__DA SVOLGERE__
1. Nel passo sulla decarbonizzazione a Brindisi, quale chiusura viene indicata come prima tra le incognite?
2. Estragga dal passo sulla decarbonizzazione a Brindisi, senza alcuna modifica, la parte che si apre con le parole contenenti «Conferma del polo» e si chiude con «parte della Regione.».

__PASSO CITATO__
Conferma del polo di Enel Logistics, conversione a turbogas, investimenti nelle fonti rinnovabili e nell’accumulo “anche con lo sviluppo di filiere industriali innovative, così come avvenuto in altre regioni”, dissalatore, conferma della centralità del porto di Brindisi, eolico offshore, bonifiche nel Sito di interesse nazionale, idrogeno, estensione della Zona franca doganale, uso di fondi europei e ammortizzatori sociali da parte della Regione.

Le proposte

Sono queste, in breve, le linee di intervento che, per i sindacati di categoria, consentiranno di affrontare nel modo migliore possibile la decarbonizzazione, con le sue tante incognite, a cominciare dalla chiusura della centrale Enel “Federico II”. E sono stati proprio i segretari di Ficltem Cgil Antonio Frattini, Flaei Cisl Ugo Galiano e Uiltec Uil Carlo Perrucci a mettere nero su bianco queste proposte ed inviarle al tavolo regionale sulla decarbonizzazione, in particolare al presidente della Regione Michele Emiliano, all’assessore allo Sviluppo economico Alessandro Delli Noci, all’assessore al Lavoro Sebastiano Leo, al presidente dalla Task force regionale per l’occupazione Leo Caroli, al prefetto Michela La Iacona, al presidente della Provincia Toni Matarrelli ed al sindaco di Brindisi Giuseppe Marchionna, oltre che ai segretari nazionali dei rispettivi sindacati.

Lanciando l’allarme su quanto sta accadendo a Cerano.

__ESTRATTO DELLA FONTE__
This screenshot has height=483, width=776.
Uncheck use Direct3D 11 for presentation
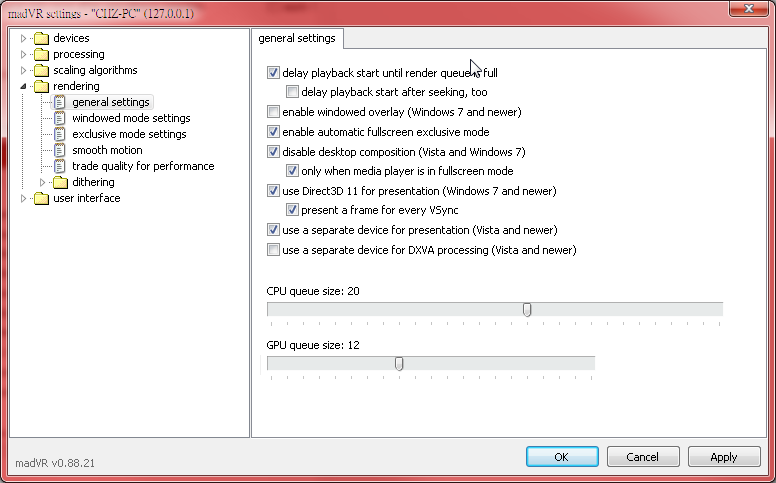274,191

__RISPOSTE__
1. La chiusura della centrale Enel “Federico II”.

2.
Conferma del polo di Enel Logistics, conversione a turbogas, investimenti nelle fonti rinnovabili e nell’accumulo “anche con lo sviluppo di filiere industriali innovative, così come avvenuto in altre regioni”, dissalatore, conferma della centralità del porto di Brindisi, eolico offshore, bonifiche nel Sito di interesse nazionale, idrogeno, estensione della Zona franca doganale, uso di fondi europei e ammortizzatori sociali da parte della Regione.